自然言語処理を専門とするJacob Andreas准教授は、着任直後にラボを通じて言語表現と低リソース言語のデータ拡張手法に関する初の大型プロジェクトを開始しました。NLP分野が言語モデル理解へと大きく転換する時期に、大規模計算資源を活用できたことが研究の方向性を決定づけたと述べています。

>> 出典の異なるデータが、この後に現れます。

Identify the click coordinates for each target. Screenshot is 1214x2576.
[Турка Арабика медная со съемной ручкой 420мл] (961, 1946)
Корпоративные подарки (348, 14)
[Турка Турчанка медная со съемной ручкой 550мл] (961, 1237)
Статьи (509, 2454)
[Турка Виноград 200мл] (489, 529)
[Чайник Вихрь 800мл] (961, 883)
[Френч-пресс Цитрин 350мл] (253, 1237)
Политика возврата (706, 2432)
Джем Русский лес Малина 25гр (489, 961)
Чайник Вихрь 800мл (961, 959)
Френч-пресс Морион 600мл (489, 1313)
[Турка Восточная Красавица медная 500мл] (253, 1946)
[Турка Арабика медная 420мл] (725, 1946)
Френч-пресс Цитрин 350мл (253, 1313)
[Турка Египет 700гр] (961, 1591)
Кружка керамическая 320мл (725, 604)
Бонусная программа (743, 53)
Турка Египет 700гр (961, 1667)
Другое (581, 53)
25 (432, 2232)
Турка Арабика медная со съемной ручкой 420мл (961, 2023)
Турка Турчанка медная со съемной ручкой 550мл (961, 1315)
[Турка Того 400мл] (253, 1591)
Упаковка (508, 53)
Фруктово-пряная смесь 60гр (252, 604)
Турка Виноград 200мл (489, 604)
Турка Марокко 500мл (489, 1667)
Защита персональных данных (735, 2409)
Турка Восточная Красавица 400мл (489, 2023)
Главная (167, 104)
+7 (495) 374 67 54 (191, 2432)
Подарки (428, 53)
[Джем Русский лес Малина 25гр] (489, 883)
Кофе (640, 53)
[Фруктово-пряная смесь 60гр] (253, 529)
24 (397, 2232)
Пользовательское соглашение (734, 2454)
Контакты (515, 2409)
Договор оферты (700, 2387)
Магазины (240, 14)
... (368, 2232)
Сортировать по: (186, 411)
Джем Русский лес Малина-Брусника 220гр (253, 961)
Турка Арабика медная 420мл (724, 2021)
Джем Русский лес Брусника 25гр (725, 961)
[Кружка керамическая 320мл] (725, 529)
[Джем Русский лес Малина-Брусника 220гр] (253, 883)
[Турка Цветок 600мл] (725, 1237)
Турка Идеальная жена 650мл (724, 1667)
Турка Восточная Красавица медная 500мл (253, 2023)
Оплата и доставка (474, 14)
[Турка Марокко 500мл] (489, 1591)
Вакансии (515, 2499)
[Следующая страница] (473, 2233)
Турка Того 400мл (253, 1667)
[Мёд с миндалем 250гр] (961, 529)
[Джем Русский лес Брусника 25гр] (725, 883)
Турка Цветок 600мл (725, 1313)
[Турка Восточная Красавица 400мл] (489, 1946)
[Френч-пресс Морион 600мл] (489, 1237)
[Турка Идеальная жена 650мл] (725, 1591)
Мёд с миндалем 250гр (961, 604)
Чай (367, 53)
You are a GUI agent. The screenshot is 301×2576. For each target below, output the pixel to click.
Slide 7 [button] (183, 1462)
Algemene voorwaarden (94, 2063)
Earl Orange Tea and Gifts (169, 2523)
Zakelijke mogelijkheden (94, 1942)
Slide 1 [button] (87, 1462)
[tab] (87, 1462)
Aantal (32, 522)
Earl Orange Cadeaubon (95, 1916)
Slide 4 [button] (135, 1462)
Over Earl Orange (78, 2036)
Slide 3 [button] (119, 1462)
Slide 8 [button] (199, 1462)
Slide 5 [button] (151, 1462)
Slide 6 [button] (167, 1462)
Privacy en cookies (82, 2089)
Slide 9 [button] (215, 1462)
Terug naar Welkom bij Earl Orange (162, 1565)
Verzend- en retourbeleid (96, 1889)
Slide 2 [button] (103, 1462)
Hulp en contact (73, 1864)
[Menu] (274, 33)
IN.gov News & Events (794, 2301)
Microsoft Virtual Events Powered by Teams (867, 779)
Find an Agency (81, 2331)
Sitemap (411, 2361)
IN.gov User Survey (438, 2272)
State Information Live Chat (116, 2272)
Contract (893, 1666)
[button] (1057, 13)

Yoon Kim准教授はポスドク時代にIBM側の共同研究者と出会い、ニューロシンボリックモデルの開発から大規模言語モデルの能力向上・効率化へと研究を発展させました。プロジェクト申請から大規模実験、ボトルネック特定、手法検証までシームレスに進められる体制が独自の強みだと評価しています。
Justin Solomon准教授はコンピュータグラフィックスと機械学習の融合研究で、異なるデータセットで訓練されたAIモデルの統合に取り組んでいます。Chuchu Fan准教授はロボット工学と制御理論の交差領域で、自然言語をロボットが理解・実行できる仕様に変換するLLMベースエージェントを世界に先駆けて開発しました。
Faez Ahmed准教授は機械学習による複雑な機械システムの設計加速に取り組み、従来「ほぼ解決不可能」とされた機械リンケージ問題をAIで解決可能にしました。5名の教員の経験は、持続的な産学連携が若手研究者の研究グループ確立と科学的探求にいかに大きな影響を与えるかを示しています。